Çocukluk Döneminde Saldırganlık

Saldırganlık, genellikle yanlış tutum ve olumsuz öğrenmeler sonucu ortaya çıkmaktadır. Hem aileyi hem de çocuğu oldukça zor durumda bırakan bu durumun çözümüne katkıda bulunmak için bu yazımda sizlere, özellikle çocukluk döneminde sıkça rastladığımız "saldırganlık"tan bahsedeceğim. 


Maalesef bazen duygularımızı yansıtmada sorunlar yaşayabiliyoruz. Hatta genellikle hissettiğimiz şeyin tam olarak ne olduğunu bile anlayamayabiliyoruz.

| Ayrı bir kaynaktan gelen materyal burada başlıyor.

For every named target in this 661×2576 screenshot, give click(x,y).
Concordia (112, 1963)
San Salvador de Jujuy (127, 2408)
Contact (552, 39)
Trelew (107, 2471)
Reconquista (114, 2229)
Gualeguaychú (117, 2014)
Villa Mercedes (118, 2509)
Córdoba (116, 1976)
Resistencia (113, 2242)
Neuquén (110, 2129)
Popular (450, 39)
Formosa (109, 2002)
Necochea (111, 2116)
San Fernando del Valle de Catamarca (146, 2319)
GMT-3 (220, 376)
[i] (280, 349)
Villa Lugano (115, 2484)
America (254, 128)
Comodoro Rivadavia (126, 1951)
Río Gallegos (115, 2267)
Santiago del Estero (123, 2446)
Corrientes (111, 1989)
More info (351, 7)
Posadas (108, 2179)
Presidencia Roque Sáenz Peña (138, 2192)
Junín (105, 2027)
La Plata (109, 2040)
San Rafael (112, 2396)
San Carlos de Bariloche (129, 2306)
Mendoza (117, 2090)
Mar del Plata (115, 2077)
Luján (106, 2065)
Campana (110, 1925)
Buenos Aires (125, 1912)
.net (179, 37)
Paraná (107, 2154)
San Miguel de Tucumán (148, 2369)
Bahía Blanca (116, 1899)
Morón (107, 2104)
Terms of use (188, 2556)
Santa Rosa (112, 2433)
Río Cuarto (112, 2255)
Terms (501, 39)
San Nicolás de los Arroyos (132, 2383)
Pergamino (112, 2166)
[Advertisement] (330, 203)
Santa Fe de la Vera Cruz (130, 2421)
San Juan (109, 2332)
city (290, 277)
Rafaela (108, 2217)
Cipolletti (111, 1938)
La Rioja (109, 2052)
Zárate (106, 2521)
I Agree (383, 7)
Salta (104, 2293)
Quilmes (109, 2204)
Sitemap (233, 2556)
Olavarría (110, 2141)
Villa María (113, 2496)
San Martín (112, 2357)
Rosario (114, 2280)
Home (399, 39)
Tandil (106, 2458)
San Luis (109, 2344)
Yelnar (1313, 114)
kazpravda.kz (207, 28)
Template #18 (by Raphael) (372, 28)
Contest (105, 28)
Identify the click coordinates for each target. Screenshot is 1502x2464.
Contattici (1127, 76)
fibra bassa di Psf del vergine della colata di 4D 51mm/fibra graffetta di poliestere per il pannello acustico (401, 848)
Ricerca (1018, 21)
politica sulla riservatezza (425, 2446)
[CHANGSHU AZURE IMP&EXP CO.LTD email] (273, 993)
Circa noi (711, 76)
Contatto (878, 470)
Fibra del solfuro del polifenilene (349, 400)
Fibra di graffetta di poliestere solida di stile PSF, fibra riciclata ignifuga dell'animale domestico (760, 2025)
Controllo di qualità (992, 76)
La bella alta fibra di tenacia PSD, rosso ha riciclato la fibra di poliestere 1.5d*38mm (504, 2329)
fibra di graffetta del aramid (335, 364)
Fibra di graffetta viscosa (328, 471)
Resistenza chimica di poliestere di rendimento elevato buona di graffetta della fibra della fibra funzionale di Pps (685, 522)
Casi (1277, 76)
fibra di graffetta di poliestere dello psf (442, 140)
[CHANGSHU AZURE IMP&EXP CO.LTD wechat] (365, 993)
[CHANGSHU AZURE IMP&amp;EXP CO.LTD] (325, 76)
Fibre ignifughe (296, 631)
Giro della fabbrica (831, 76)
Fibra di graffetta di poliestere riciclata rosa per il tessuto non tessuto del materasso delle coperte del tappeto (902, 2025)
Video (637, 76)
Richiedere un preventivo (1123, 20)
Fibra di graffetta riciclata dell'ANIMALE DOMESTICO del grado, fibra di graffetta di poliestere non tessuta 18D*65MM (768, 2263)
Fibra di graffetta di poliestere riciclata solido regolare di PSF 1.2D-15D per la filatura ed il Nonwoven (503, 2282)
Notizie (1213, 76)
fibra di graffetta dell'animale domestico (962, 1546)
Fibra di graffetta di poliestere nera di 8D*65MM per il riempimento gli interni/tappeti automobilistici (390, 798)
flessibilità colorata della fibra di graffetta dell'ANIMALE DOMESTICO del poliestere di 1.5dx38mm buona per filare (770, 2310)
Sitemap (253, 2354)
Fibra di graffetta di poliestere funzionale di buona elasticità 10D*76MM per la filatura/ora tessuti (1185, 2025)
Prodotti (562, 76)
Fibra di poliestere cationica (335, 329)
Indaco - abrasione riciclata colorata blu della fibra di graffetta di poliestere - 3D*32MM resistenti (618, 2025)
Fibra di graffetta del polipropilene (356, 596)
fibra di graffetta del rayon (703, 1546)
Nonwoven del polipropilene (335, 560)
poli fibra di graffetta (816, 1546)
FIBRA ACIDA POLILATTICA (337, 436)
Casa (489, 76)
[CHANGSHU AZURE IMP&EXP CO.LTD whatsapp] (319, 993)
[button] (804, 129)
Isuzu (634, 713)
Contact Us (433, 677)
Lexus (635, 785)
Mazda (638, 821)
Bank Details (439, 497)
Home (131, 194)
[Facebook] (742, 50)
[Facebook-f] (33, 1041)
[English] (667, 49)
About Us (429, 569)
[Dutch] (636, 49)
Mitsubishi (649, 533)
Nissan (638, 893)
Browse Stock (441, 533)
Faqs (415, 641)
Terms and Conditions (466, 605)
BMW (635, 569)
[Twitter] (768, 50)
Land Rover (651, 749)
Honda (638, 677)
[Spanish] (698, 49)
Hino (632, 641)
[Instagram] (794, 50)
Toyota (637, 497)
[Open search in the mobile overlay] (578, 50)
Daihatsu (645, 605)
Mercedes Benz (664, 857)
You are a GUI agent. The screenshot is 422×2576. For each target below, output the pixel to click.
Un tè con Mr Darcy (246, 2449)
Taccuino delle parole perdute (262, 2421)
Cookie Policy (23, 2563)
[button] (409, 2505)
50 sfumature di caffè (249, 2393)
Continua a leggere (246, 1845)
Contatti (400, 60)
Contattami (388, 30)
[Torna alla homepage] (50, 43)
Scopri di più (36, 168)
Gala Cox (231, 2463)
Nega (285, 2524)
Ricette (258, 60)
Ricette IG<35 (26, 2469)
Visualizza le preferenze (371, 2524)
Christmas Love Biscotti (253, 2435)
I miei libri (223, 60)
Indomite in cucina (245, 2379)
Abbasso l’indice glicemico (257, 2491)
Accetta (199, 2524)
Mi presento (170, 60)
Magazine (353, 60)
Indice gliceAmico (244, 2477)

Toplumumuzda duygularını belli etmeme noktasında en çok erkeklerin sıkıntı çektiğini düşünüyorum. “Kız gibi ağlama, erkek adam korkar mı?” vb sözler maalesef hem kızlara karşı yapılan bilinç dışına olumsuz etkisi olan bir yönermelerdir, hem de erkeklerin duygularını kabullenme ve ifade etme noktasında zorluk yaşamalarına sebebiyet vermektedir.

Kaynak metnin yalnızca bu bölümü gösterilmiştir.